For direct sales to the consumer through the Company’s website, Honest.com, the Company's performance obligation consists of the sale of finished goods to the consumer. Consumers may purchase products at any time or enter into subscription arrangements. Consumers place orders online in accordance with the Company’s standard terms and conditions and authorize payment when the order is placed. Credit cards are charged at the time of shipment and payments are typically processed within two to three business days. For subscription arrangements, consumers sign up to receive products on a periodic basis. Subscriptions are cancellable at any time without penalty, and no amounts are collected from the consumer until products are shipped. Revenue is recognized when transfer of control to the consumer takes place, which is when the product is delivered to the carrier. Sales taxes collected from consumers are accounted for on a net basis and are excluded from revenue. Revenue generated from Honest.com was 10% and 12%, respectively, of the Company's total revenue during the three months ended September 30, 2025 and 2024, and 10% and 13%, respectively, of the Company's total revenue during the nine months ended September 30, 2025 and 2024.

Non-Monetary Transactions

The Company has in the past and may in the future enter into trade agreements with a vendor to exchange excess inventory for future marketing and transportation credits. The Company recognizes revenue reflecting the fair value of the marketing and transportation credits upon delivery of goods, with the corresponding short and long-term asset included in prepaid expenses and other current assets, and other assets in the accompanying condensed consolidated balance sheets. The Company may use the marketing and transportation credits over four years from the date of the respective agreement, with an option to extend for another two years if agreed upon by both parties. For the nine months ended September 30, 2025 and 2024, the Company did not enter into any new trade agreements.

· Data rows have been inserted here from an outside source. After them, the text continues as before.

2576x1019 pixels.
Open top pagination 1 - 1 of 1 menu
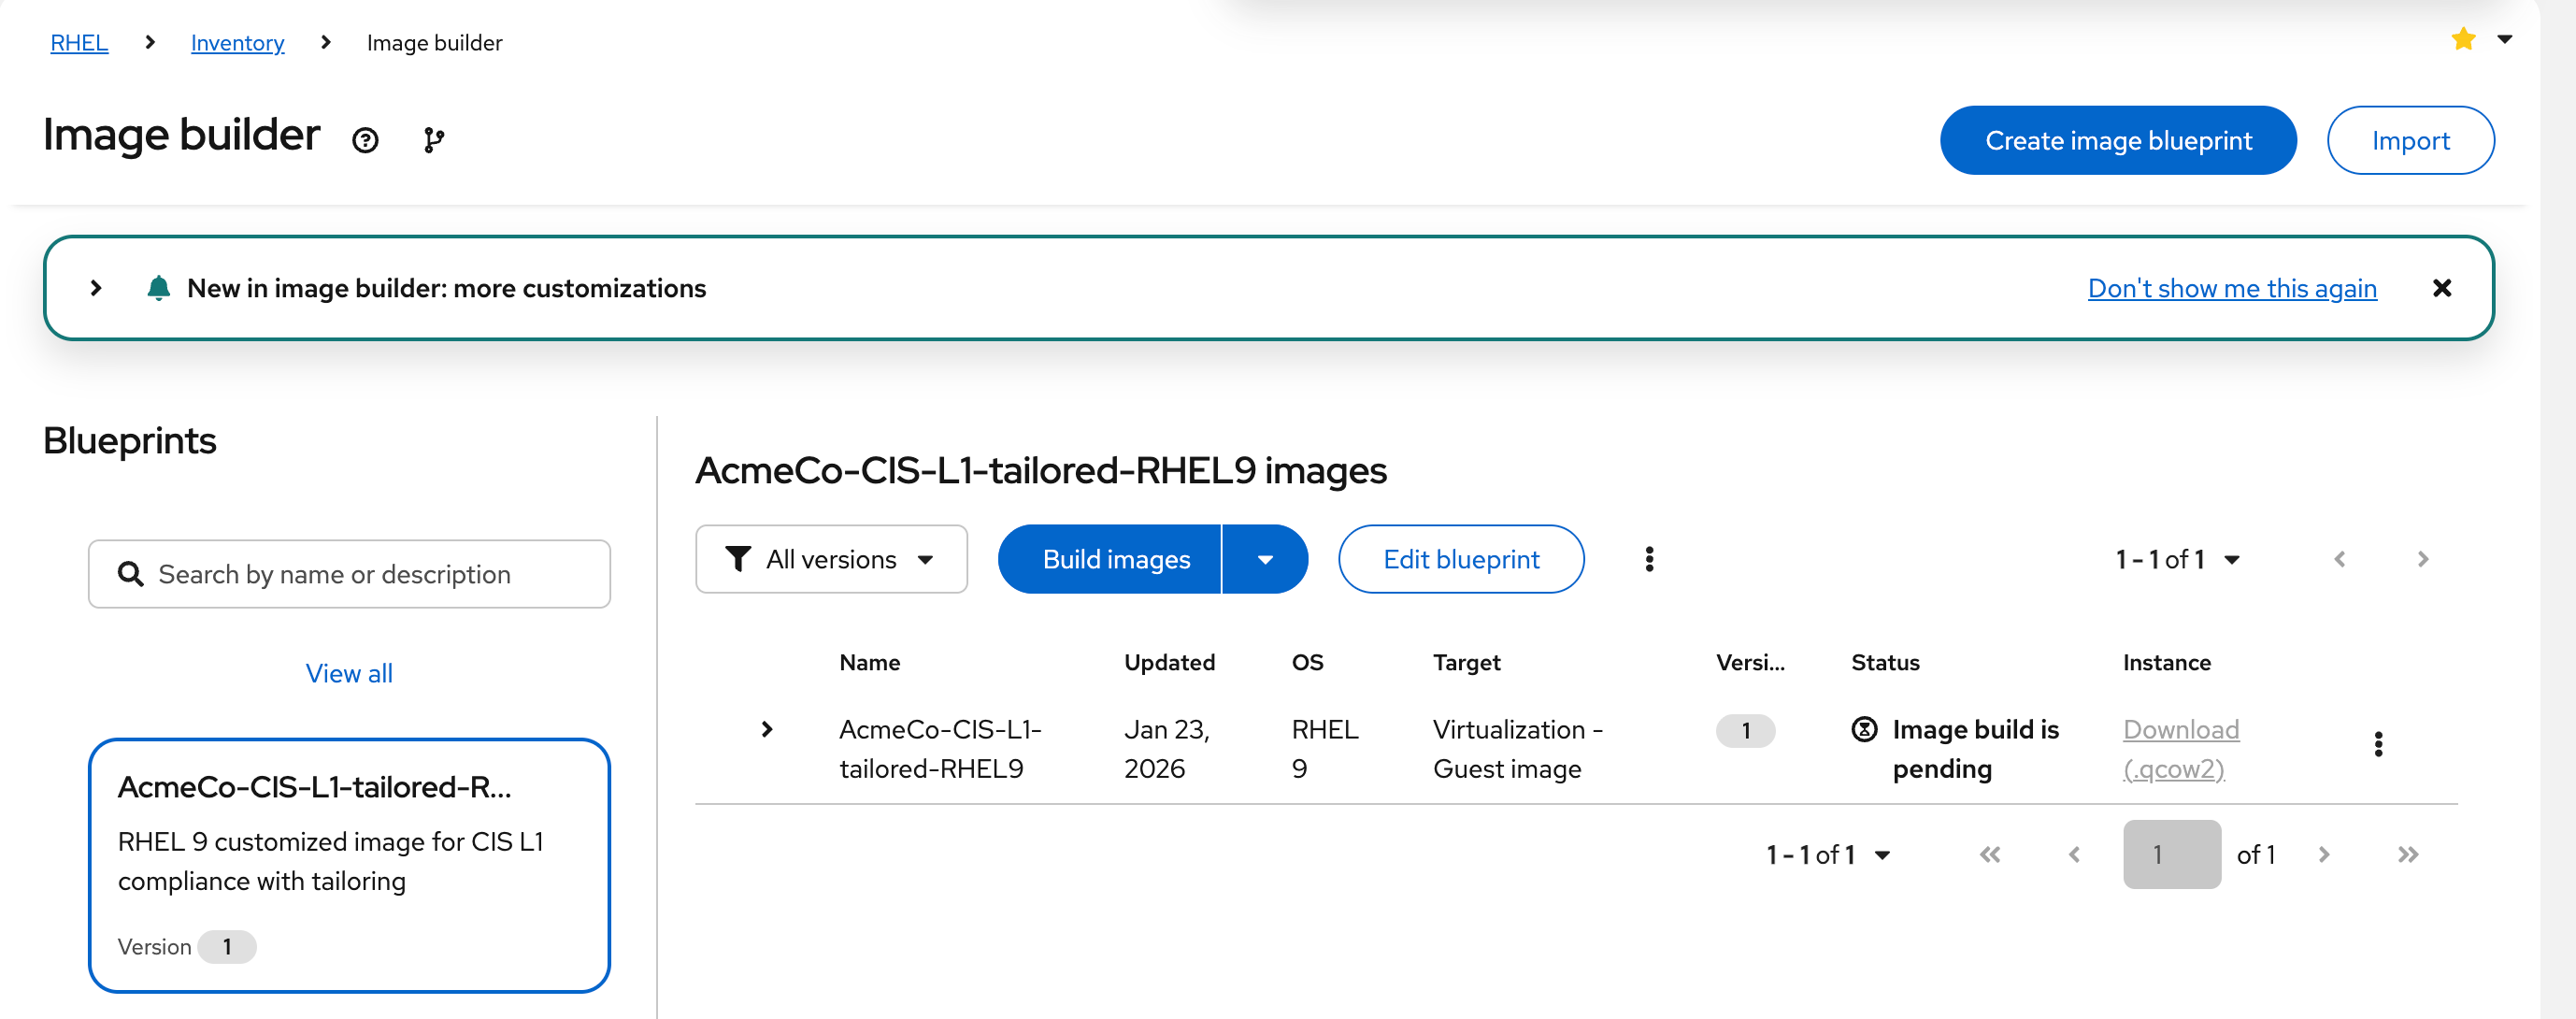[x=2177, y=559]
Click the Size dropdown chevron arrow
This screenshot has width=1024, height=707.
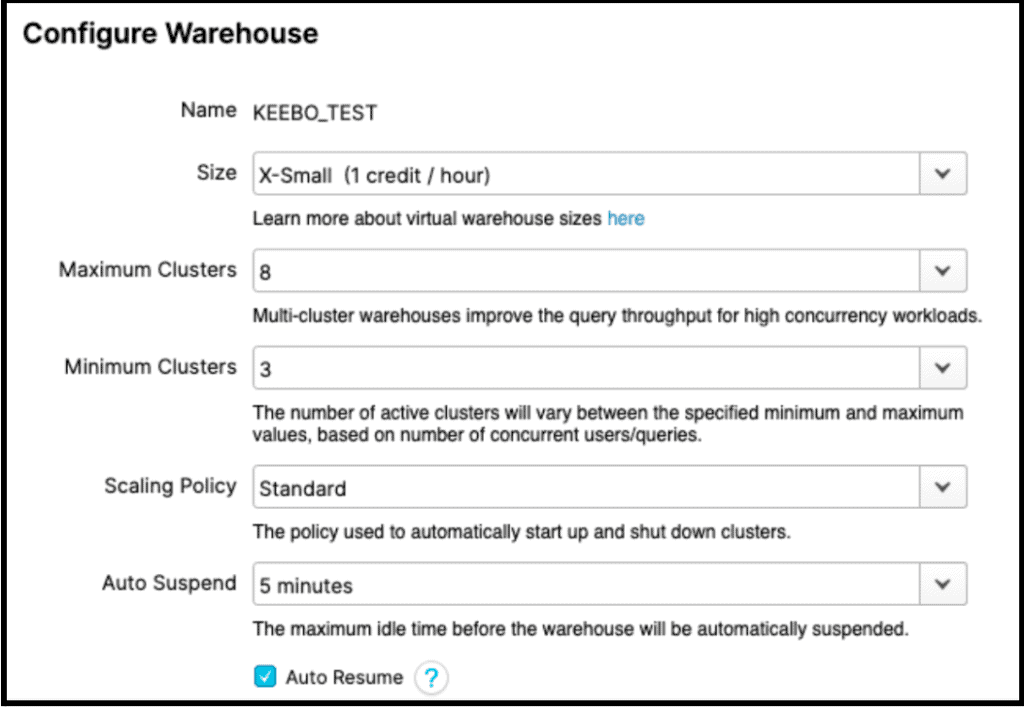[x=942, y=172]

For the three and nine months ended September 30, 2025 and 2024, the Company did not recognize any revenue or associated cost of revenue related to these marketing and transportation credits. The Company assesses the recoverability of the marketing and transportation credits periodically. Factors considered in evaluating the recoverability include management’s history of credit usage and future plans with respect to advertising, freight and other services for which these credits can be used.
Any impairment losses are charged to marketing expense in the condensed consolidated statements of comprehensive income (loss) as they become determinable. For the nine months ended September 30, 2025 and 2024, the Company recorded no impairment losses related to these credits and used an aggregate of $0.6 million and $1.6 million of credits, respectively.